LA FRANCE TENTE D’EXPORTER AU MAROC SA VERSION RACISTE DE LA LAÏCITÉ

Le 10 juin, le lycée français Victor-Hugo de Marrakech, qui compte 2 000 élèves, expulse une jeune fille de 14 ans au motif qu’elle porte le hijab.

Attaqué par la mère de l’élève en référé, la justice marocaine vient de donner tort à l‘établissement, et lui ordonne de permettre le retour en classe de l’élève. L’Agence pour l’enseignement français à l’étranger (AEFE), qui gère le lycée, encourt une sanction de 500 dirhams (environ 47 euros) par jour où il ne respectera pas son obligation.

Le lycée faisait valoir que le principe de la laïcité, dans sa version la plus restrictive qui est en vigueur actuellement en France, s’applique dans les établissements scolaires français comme le lycée français de Marrakech. Or, selon l’avocat Said Maâch, président de l’organisation internationale des avocats et défenseur de la mère de la jeune fille, le tribunal a considéré que la loi française ne peut pas prévaloir à la Constitution marocaine sur son sol.

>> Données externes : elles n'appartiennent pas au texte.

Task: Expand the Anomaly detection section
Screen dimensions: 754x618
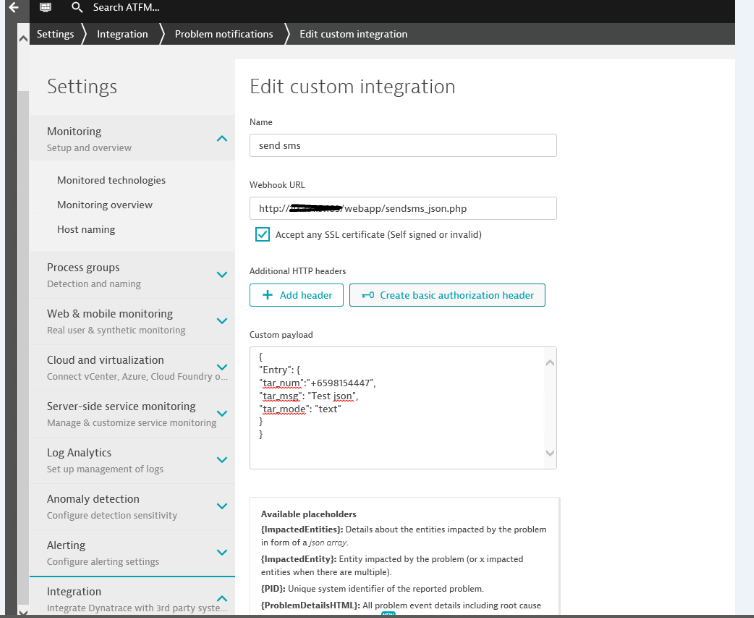Action: 222,506
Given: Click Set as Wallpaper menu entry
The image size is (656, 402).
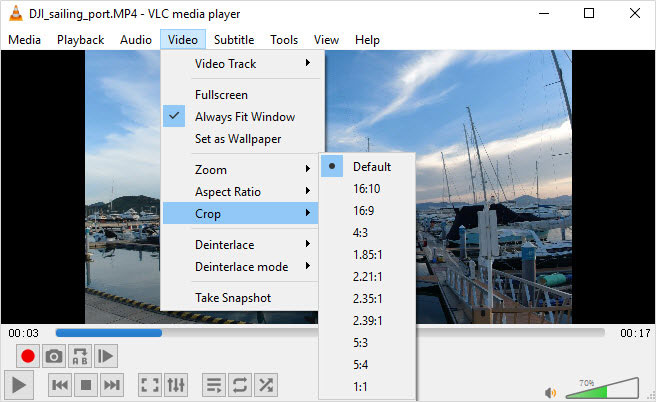Looking at the screenshot, I should tap(238, 139).
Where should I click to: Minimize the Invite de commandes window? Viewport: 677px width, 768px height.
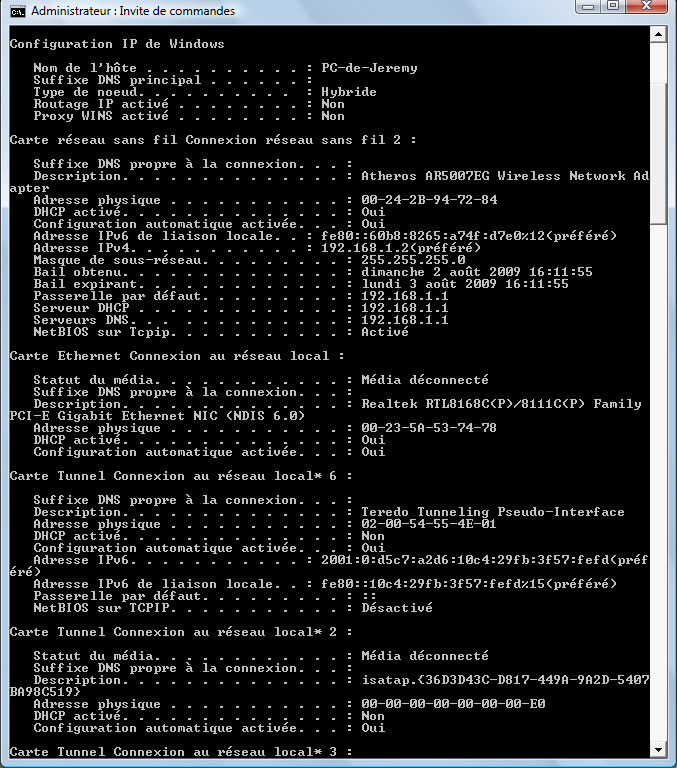589,6
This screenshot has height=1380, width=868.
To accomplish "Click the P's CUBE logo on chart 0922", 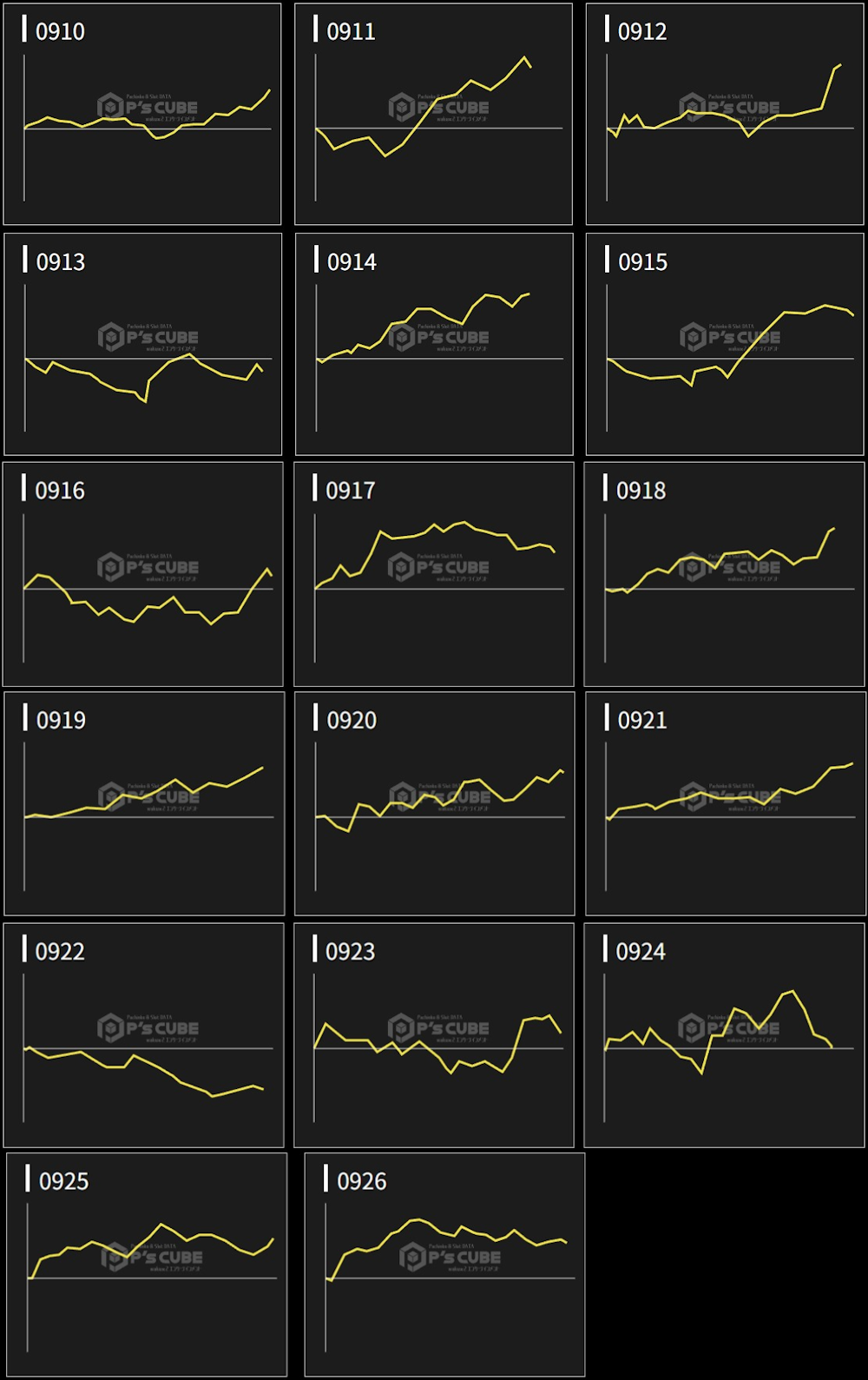I will pyautogui.click(x=148, y=1028).
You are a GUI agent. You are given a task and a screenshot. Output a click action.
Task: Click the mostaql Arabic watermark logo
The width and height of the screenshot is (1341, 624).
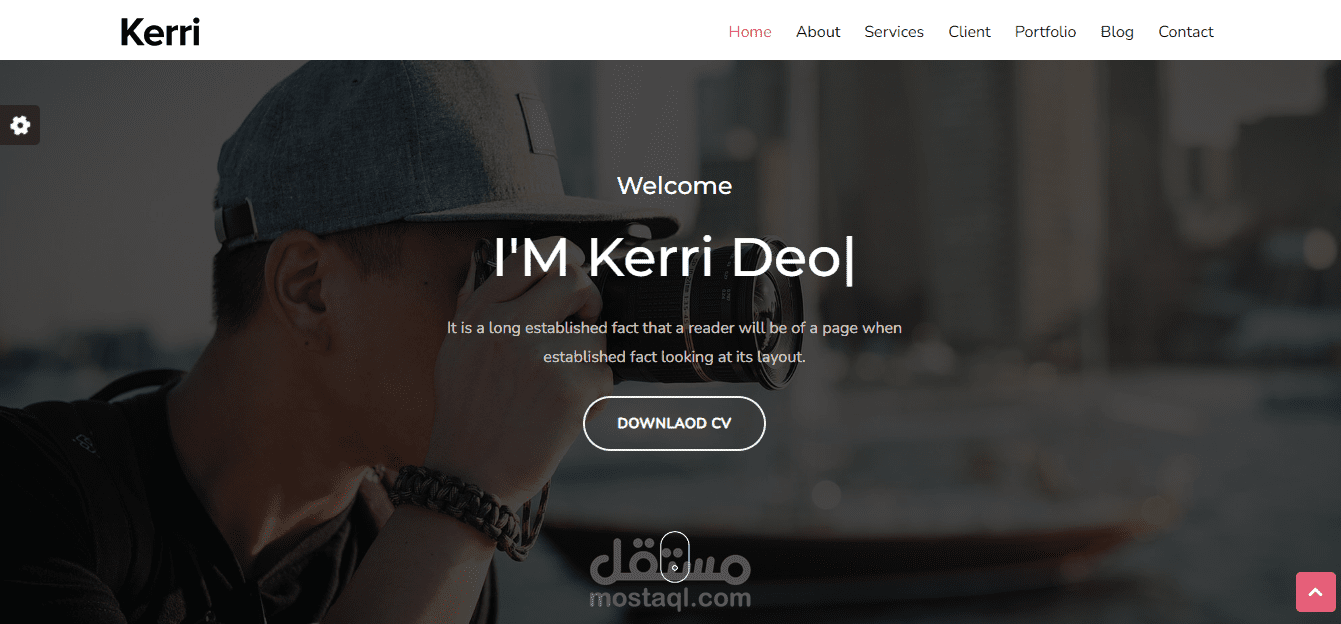670,564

C’est par une « pirouette » juridique que le lycée a tenté de justifier sa position. Il s’est en effet appuyé sur une convention établie en 2003 entre le gouvernement français et le gouvernement marocain dans le cadre d’un accord de coopération. Celle-ci établit qu’un règlement intérieur peut fixer les règles applicables dans le lycée. Certes la loi française ne s’applique pas directement au Maroc donc, mais le règlement intérieur peut prévoir une mesure qui prévoit l’interdiction du port de signes religieux dans l’établissement.

Faux, estime le juge marocain : cet accord et le fait d’empêcher le port de signes religieux dans un établissement scolaire contreviennent aux conventions internationales en vigueur dont le Maroc est signataire. Notamment à la Convention internationale sur l’élimination de toutes les formes de discrimination raciale, ratifiée par le Maroc en 1970, ainsi que la Convention internationale des droits de l’enfant, ratifiée en 1979. Le tribunal de Marrakech a ainsi ordonné lycée Victor Hugo de permettre à l’adolescente de suivre sa scolarité au sein de l’établissement en portant son voile si elle le souhaite, car lui refuser l’accès équivaut à « une menace imminente pour son droit à l’éducation ».

Peut-être la France a-t-elle oublié que le Maroc est un pays souverain et non une colonie ou un protectorat français. En tous cas, la « nouvelle laïcité » à la Française, bâtie sur mesure pour contrer l’essor de la foi musulmane en France n’a pas trompé la vigilance des autorités marocaines. Il est tout de même honteux que la France ait tenté de l’imposer sur une terre étrangère.